There was a pause. “What's the matter, Loretto? You sound angry.” Bev's voice was quiet, worried, scared.

“You tell me! You tell me why I'm angry! You seem to know more about what's going on in my life than I do!”

Another long pause. “It was only once, Loretto.”

“Once! That's not what I heard. Once what? Once a week? Once a day? I suppose I was babysitting your brats at the time!”
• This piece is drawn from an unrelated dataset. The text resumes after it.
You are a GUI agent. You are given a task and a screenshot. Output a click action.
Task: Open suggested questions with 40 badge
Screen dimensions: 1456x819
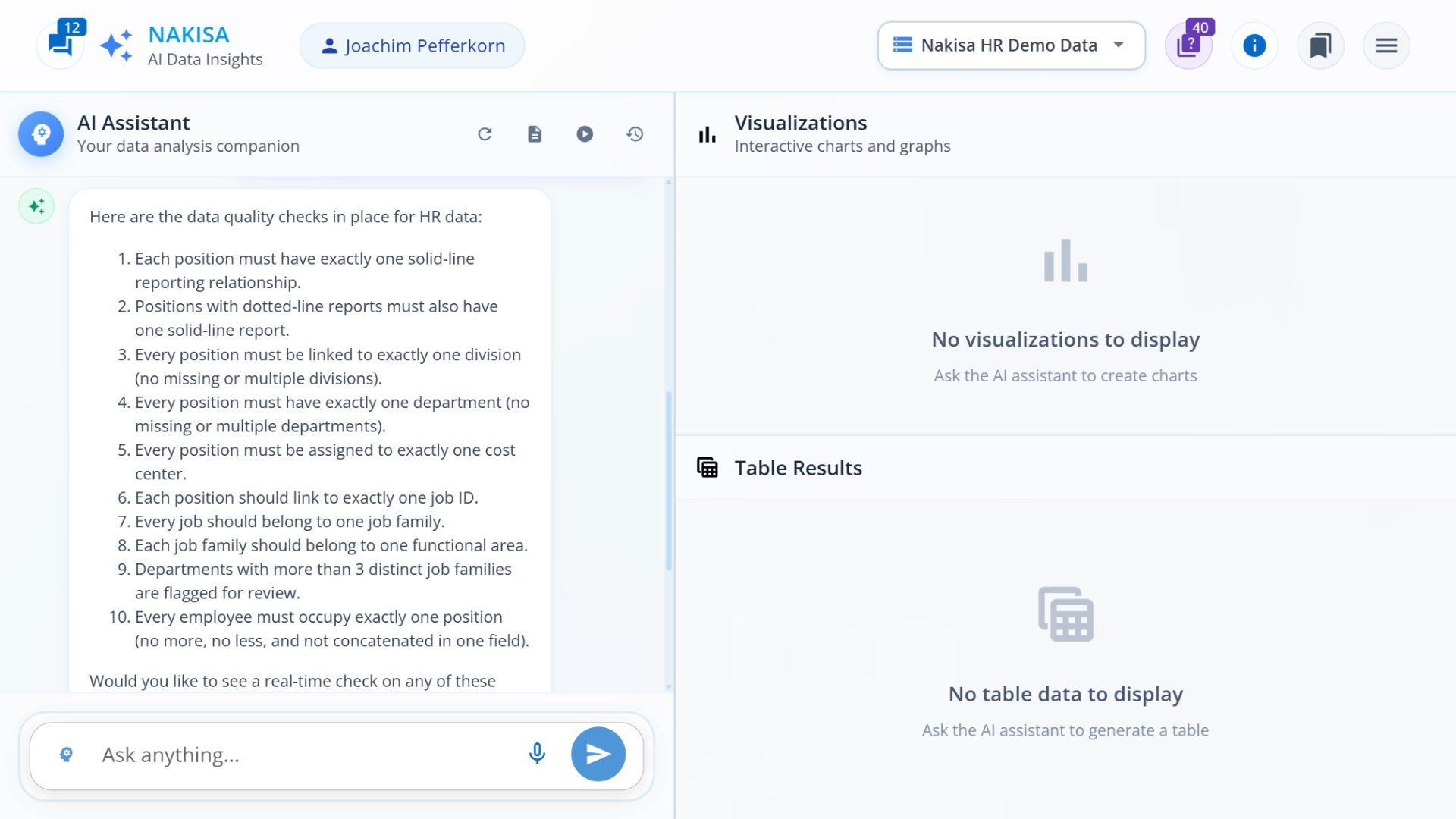pos(1188,46)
“They're not brats, Loretto. They're nice children. Loretto, don't do something rash.”

“Why not? Why do I have to always be the reasonable one?”

“You're not reasonable, Loretto. You're rigid. You drive people away with your perfectionism. People are human, Loretto.”

“Don't tell me what people are! I can see it for myself!”

“You're not an easy person to live with. Any man would have done what Dewey did.” Bev's tone was calm, reasonable, patronizing. Loretto couldn't stand it.

“Shut up!” she shouted. “Shut your cheap face!” She hung up the phone and returned to her task. She went around the house, opening cupboards, opening drawers, collecting everything she could find of Dewey's and throwing it outside. Toothbrush, shaving kit, shoe shine kit, hairbrush, deodorant, aftershave, soap-on-a-rope, throat lozenges, Swiss Army knife, brass shoehorn, cuff links, battery charger, alarm clock radio, stamp collection, baseball glove, baseball cap, baseball uniform, curling shoes, fishing rod and tackle, squash racket, ice skates, hockey stick, hockey puck, compass, walkman, textbooks and notepaper, pocketknife, pocket calculator, paperback novels, high school pennant, high school graduation photograph, framed photograph of his mother, coffee mug, favourite cereal, favourite cookies, auto and sports magazines, umbrella, wristwatch, camera, birth certificate, piggy bank, overcoat, galoshes, rubbers, rain slicker, records, sunglasses, jockstrap. By the end of the hour she'd torn apart every room in the house. The process left her feeling amplified, light-headed, dizzyingly objective, as though she were on some powerful drug, as though her body carried all this out automatically, without instructions from her brain.